Insanity is everyone expecting you not to fall apart when you find out everything you believed in was a lie.
When you are doing a single calculation a couple of things can happen; the calculation can run to completion and give you an answer, or the calculation can bomb. In reality we have four distinct possibilities:
- You will converge to the correct solution
- You will converge to a solution, but not the correct one
- You get a solution, but don’t converge
- No solution, unstable (code bombs).
This is really a continuum of solutions with varying degrees of each of these four categories. For example there might be a big difference between solutions that are wandering in phase space as opposed to one that is bouncing between several possible equilibrium points.

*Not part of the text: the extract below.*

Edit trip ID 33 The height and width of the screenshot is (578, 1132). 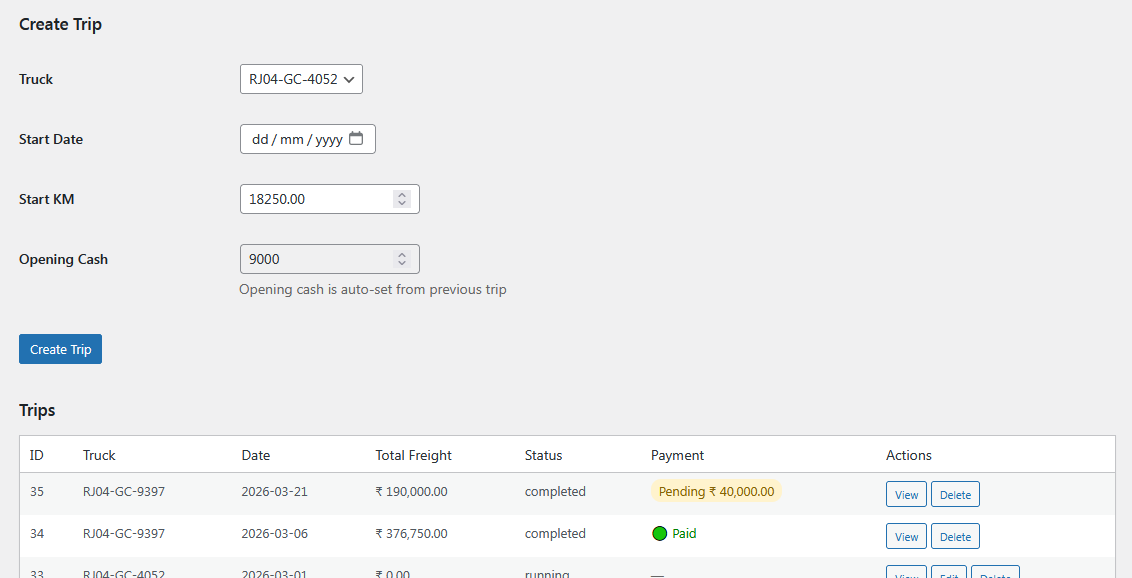pos(949,572)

One day everything will be well, that is our hope. Everything’s fine today, that is our illusion
Too often we simply see a single calculation be the end product. Determining what category your calculation is actually in has great bearing on the credibility of the calculation. In other words the credibility of a single isolated calculation is questionable a priori. You really need to be offering ensembles of calculations that together define the credibility rather than a single calculation.
The point is that if your calculation runs to completion it could be in one of three states. You should be quite interested in which one. Verification is the vehicle to help you figure this out. You can really only start to sleuth out what state the calculation is in by doing a sequence of nearby calculations using variations in the models and methods. If you run a family of problems you will generally find that the easier problems converge to the exact solution without problems (assuming you have an exact solution). You can only distinguish between 1 & 2 when you have an exact solution.
As you raise the problem difficulty either by varying the parameters or geometry or materials, you will gradually get solutions that depart of the exact one, but converge to some solution. As the conditions for the problem become more extreme, the code will stop converging to a single answer, and ultimately encounter stability problems. For more complicated problems especially in multiple dimensions one may always be looking at problems that don’t converge to a single solution, nonetheless you should be asking these questions all the time.
Yesterday’s adaptations are today’s routines.